Lawrence encountered the future Pope Sixtus II, a famous teacher born in Greece, in Caesaraugusta (Zaragoza), and  they travelled together from  Spain to Rome. When Sixtus became the Pope in 257, he ordained the young Lawrence who was only 22, as a deacon, and later  and appointed him as "archdeacon of Rome", the first among the seven deacons who served in the cathedral church. This was a position of great trust that included the care of the treasury and riches of the Church and the distribution of alms to the indigent.

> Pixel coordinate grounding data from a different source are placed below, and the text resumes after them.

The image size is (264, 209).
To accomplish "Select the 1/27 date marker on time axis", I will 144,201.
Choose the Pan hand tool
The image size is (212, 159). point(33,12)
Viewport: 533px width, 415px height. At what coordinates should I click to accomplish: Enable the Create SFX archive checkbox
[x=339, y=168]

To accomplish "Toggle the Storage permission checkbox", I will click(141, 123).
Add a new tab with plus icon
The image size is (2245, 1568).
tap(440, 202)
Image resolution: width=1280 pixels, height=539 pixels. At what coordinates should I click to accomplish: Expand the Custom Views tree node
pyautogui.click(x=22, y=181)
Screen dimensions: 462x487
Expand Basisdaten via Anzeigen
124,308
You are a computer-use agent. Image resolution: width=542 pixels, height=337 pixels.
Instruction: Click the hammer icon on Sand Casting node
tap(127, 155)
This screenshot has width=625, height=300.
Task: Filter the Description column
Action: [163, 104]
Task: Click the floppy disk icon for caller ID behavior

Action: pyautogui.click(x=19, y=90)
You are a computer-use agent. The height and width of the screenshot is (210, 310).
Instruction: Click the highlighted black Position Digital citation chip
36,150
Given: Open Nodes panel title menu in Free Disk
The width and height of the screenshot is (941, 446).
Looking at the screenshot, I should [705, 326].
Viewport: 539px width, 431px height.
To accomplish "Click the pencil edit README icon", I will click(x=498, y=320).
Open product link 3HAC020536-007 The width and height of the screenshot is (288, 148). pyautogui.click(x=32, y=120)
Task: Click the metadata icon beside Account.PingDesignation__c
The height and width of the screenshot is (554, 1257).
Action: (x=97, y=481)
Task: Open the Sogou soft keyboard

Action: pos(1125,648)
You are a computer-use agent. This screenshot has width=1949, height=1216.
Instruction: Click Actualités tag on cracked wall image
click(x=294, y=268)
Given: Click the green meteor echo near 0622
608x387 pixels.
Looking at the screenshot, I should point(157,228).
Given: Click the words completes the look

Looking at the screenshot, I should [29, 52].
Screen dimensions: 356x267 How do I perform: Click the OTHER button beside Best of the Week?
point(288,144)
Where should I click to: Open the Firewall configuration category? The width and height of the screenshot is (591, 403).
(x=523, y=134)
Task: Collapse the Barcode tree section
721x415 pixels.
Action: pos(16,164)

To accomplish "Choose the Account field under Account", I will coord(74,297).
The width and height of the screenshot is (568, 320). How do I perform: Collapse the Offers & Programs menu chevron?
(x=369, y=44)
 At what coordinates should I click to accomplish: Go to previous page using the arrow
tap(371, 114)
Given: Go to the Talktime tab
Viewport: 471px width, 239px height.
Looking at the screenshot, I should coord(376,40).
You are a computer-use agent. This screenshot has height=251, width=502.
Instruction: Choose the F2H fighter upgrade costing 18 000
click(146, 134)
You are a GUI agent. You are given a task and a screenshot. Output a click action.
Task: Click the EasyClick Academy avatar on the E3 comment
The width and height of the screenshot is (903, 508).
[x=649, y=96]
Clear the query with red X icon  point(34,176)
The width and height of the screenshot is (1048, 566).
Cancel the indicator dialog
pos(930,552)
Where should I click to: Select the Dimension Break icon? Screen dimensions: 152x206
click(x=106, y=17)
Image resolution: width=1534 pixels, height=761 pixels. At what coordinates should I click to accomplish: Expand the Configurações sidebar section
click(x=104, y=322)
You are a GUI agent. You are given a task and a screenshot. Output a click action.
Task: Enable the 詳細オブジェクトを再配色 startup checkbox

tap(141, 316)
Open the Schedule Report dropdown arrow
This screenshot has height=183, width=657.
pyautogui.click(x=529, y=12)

St. Cyprian, Bishop of Carthage, noted that, at the time, the norm was that  Christians who were denounced were executed, and all their goods confiscated by the Imperial treasury. At the beginning of August 258, the Emperor Valerian issued an edict that all bishops, priests, and deacons should immediately be put to death. Pope Sixtus II was captured on 6 August 258, at the cemetery of St. Callixtus while celebrating the liturgy and executed immediately.

After the death of Sixtus, the prefect of Rome demanded that Lawrence turn over the riches of the Church, and St. Ambrose wrote that Lawrence asked for three days to gather the wealth.,  distributed as much Church property to the poor, presented himself and the city's poor to the Prefect as the true wealth of the church, and was martyred on the 10th.

Martyrdom 

As a deacon in Rome, Lawrence was responsible for the material goods of the Church and the distribution of alms to the poor. Ambrose of Milan related that when the treasures of the Church were demanded of Lawrence by the prefect of Rome, he brought forward the poor, to whom he had distributed the treasure as alms. "Behold in these poor persons the treasures which I promised to show you; to which I will add pearls and precious stones, those widows and consecrated virgins, which are the Church's crown." The prefect was so angry that he had a great gridiron prepared with hot coals beneath it and had Lawrence placed on it, hence Lawrence's association with the gridiron. After the martyr had suffered pain for a long time, the legend concludes, he cheerfully declared: "I'm well done on this side. Turn me over!" From this, St. Lawrence derives his patronage of cooks, chefs, and comedians.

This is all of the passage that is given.